> **Assignment**:
Please repeat exactly the lines below from the line with "Task: Click the DOCSIS" to the line with "Task: Select the Multi-tool asterisk icon", including both, and leave out every picture.

> **Material provided**:
---------------

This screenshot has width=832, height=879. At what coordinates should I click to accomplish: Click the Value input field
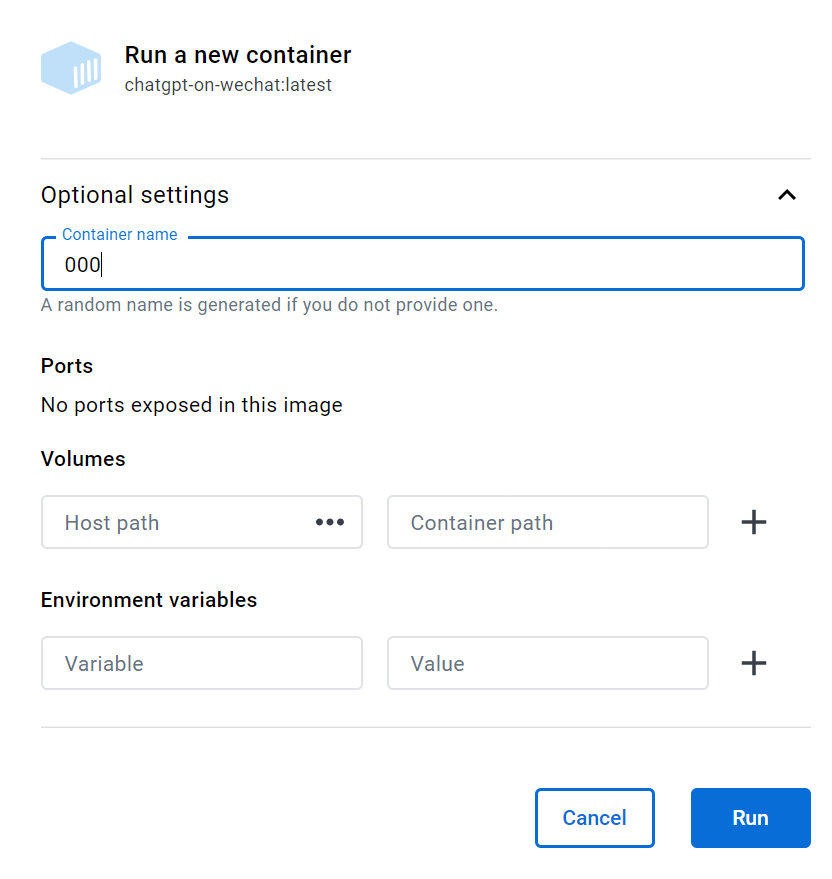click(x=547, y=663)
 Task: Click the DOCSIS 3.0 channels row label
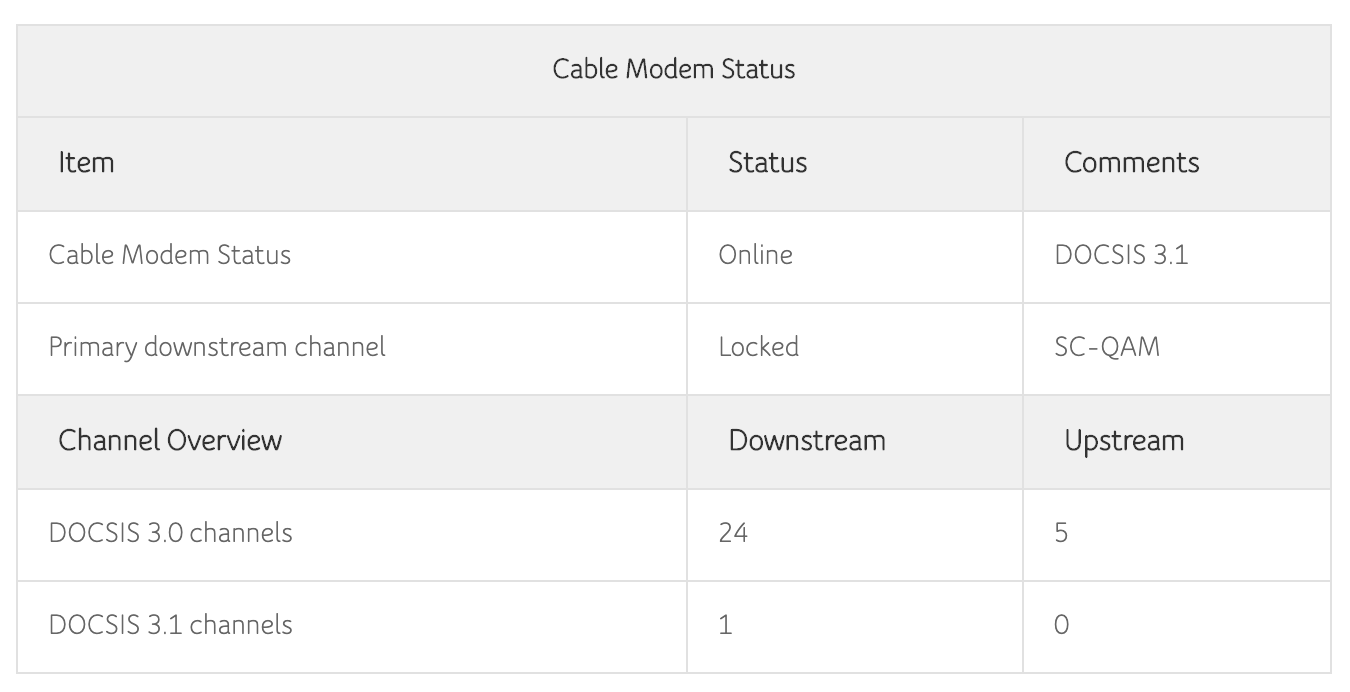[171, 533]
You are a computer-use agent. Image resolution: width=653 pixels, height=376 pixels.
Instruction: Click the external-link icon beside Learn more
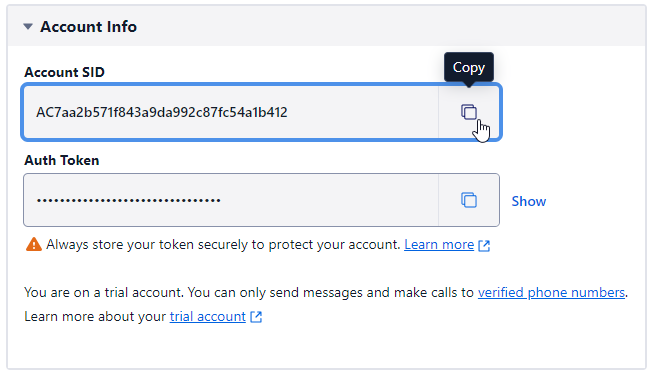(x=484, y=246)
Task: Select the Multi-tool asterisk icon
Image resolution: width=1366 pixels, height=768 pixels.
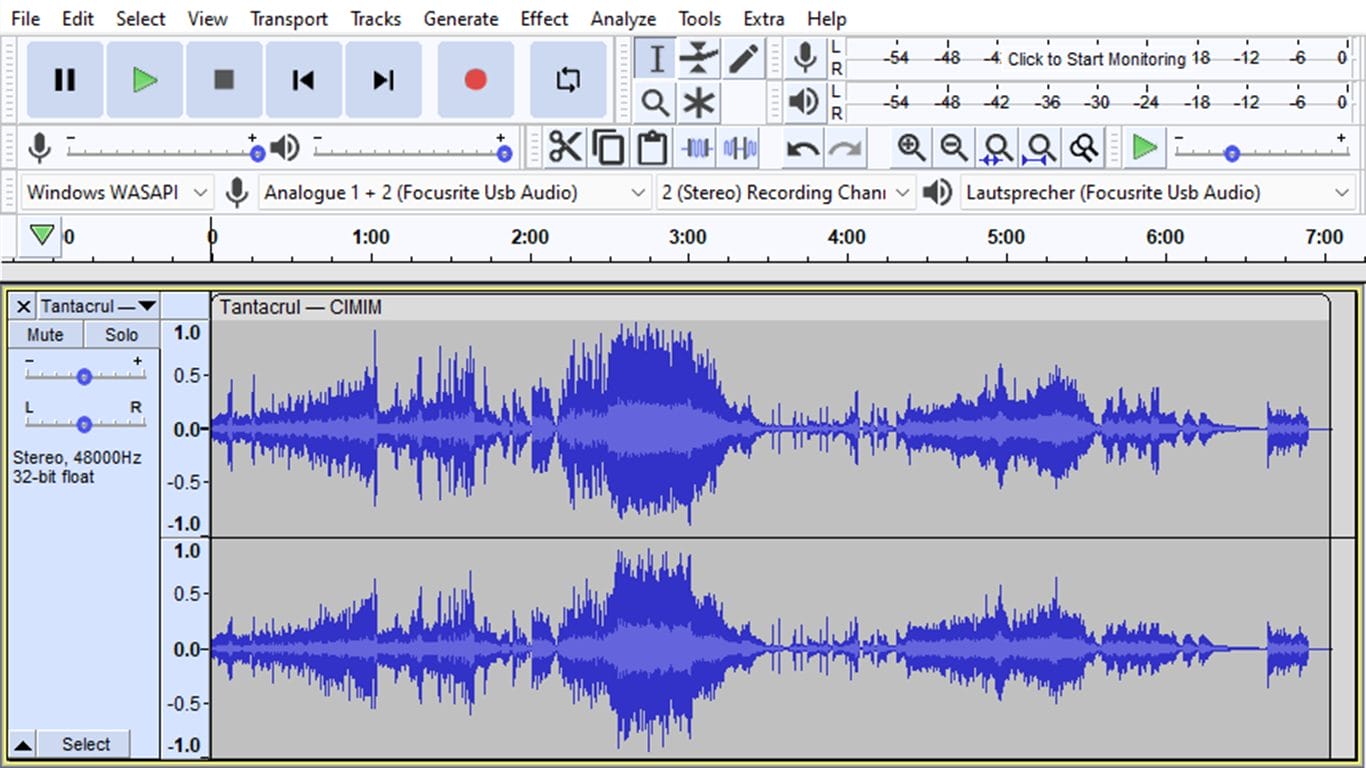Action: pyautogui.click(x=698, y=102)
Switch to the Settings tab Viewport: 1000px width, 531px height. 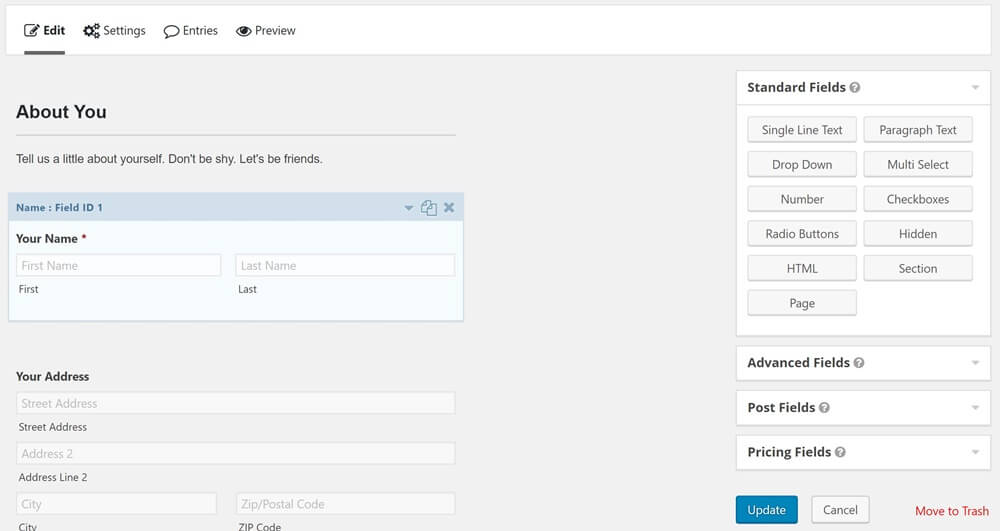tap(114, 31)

---------------

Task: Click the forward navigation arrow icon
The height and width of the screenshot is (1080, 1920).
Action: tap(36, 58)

---------------

> **Answer to this exercise**:
 Task: Click the DOCSIS 3.0 channels row label
[171, 533]
You are a computer-use agent. Image resolution: width=653 pixels, height=376 pixels.
Instruction: Click the external-link icon beside Learn more
(x=484, y=246)
Task: Select the Multi-tool asterisk icon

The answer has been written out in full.